:: 指定任務 A ::
請用兩句話概述下方這段關於「特公盟」的文件段落。

:: 文件段落 ::
——————

以下篇幅,就讓筆者用「特公盟」這3年多的故事,帶大家看看台灣版的「由上而下制式結構的城市治理願景」、「實務規劃設計」和「由下而上自發創意的使用者主體需求和經驗」之間,各種各樣的拉扯張力之下,每一位有著獨特差異性的成員,如何從台北市、新北市、基隆市、台南市、高雄市、花蓮市,甚至全台各地,結合成一股改造城市的力量。

誰組成「還我特色公園行動聯盟」?

特公盟,是一個結構鬆散但行事機動的團體,發起人林亞玫常自嘲大家是一組「雜牌軍」人馬,只要是公園改造範疇內任何該做的事,就會有自發自學的成員主動跳坑和補位將其完成。但是,這樣的一群人,是怎麼聚集,並在3年之內,促成台灣許多兒童公共遊戲空間的改變呢?

這就要從2015年10月28日這一天說起。當時,開始發起這個運動的成員,是一位經常帶著3歲多孩子參加共學活動,並到台北市幾個公園玩耍的全職媽媽,也就是發起者本人,她發現一處原住民公園的磨石子溜滑梯被拆除了,一開始感受到好像有點生氣,但還沒有那麼在意,或許對自己的衝擊,還沒有那麼直接。

——————

:: 本題紀錄 ::
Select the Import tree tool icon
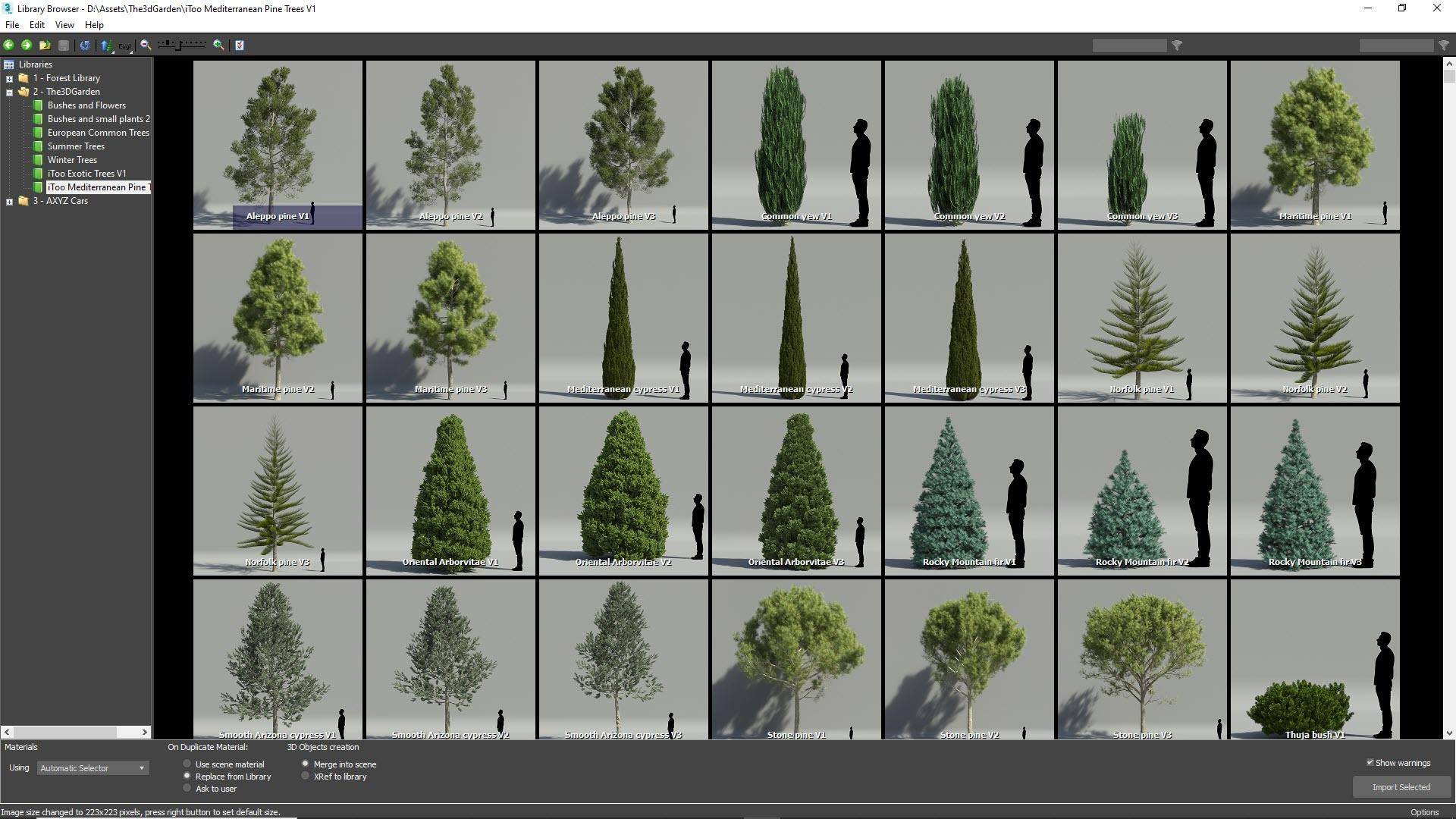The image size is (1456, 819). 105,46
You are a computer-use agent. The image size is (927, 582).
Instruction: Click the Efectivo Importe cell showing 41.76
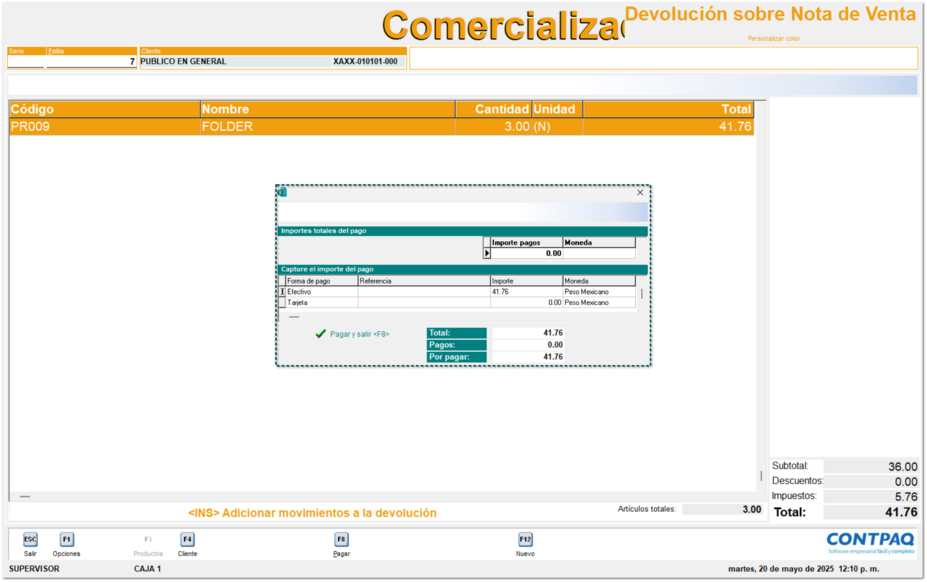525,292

——————

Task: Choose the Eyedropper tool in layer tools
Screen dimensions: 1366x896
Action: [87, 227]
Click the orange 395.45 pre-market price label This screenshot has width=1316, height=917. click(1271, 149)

——————

:: 指定任務 B ::
請將紀錄中從含有「Task: Choose the」的那一行到含有「Click the orange」的那一行(含首尾兩行)的內容改寫為兩欄 CSV,欄名為「指令」與「回答」。每則請求占一列,兩個欄位各以引號包住,欄位中的換行改為空格。

:: 結果 A ::
特公盟是一個結構鬆散但行事機動的團體,成員自發自學、主動補位,在3年之內促成台灣許多兒童公共遊戲空間的改變。這場運動始於2015年10月28日,當時身為全職媽媽的發起人林亞玫發現一處原住民公園的磨石子溜滑梯被拆除。

:: 結果 B ::
指令,回答
"Task: Choose the Eyedropper tool in layer tools Screen dimensions: 1366x896","Action: [87, 227]"
"Click the orange 395.45 pre-market price label This screenshot has width=1316, height=917.","click(1271, 149)"